The place of God, therefore, was seen not only as distant, but as absent. All moral questions of life and faith could be answered through the application of biblical principles, in the same way as all physical problems could be answered through the application of scientific principles. In a sense, a living God was no longer needed. He could be replaced by a rational deism. The place of self in the modern paradigm was no longer seen as under the right of church and state rulers. Rather, it was seen as at the center, under no one. Each individual self was his own authority, possessing his own personal rights. American cultural critic George Steiner writes, The arbitrariness of all aesthetic propositions, of all value judgments is inherent in human consciousness and human speech. Anything can be said about anything…A critical theory, an aesthetic, is a politics of taste…No aesthetic proposition can be termed either “right” or “wrong.” The sole appropriate response is personal assent or dissent.
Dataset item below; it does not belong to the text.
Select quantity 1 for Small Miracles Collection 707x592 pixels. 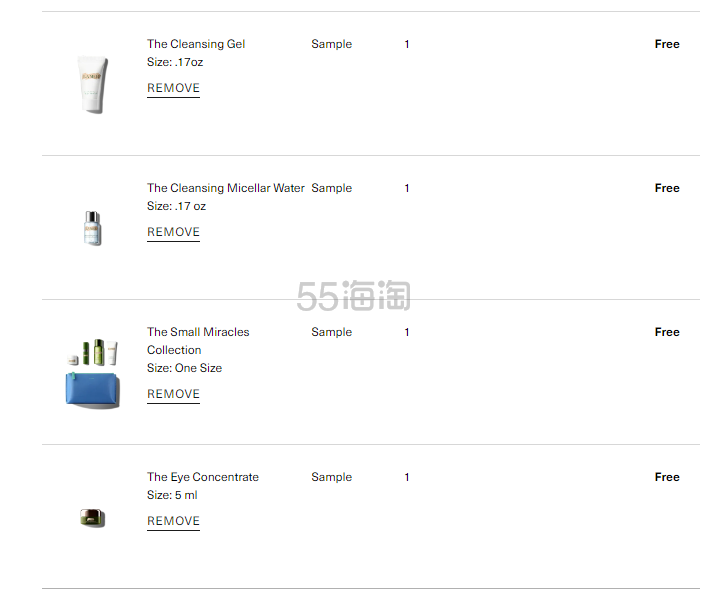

The place of others was seen as existing for mutual benefit. An optimism for western government fueled European missionary zeal to bring “good government” to all people. Colonial expansion brought western law, morality, and commerce to all areas of the planet. The place of creation was seen as coming under the self. Nature was no longer seen as being an equal competitor with the self, but rather as a resource to be subdued, controlled, and exploited by modern people. Likewise, morality was no longer governed by the irrational dictates of premodern rulers, but by ethics, derived from the rational interpretation of biblical principles. Ethical principles were imposed on people and society from the outside to control moral behavior. Finally, under the modern paradigm, all of life was lived for the glory of human progress. The human being was sovereign and all that served human enterprise was considered good and right.

Everywhere modernism judged premodernism as wrong, it was right. The superstitious nature of life in premodern western civilization was oppressive. Individuals were often subjugated to corrupt rulers wielding unreasonable power. Natural pestilence and discomfort were a cruel experience. Modern advances in medicine, education, technology, and science have helped the entire world. Unfortunately, in reaction to the excesses of premodernism, western civilization established modernism as a just-as-wrong alternative to biblical Christianity.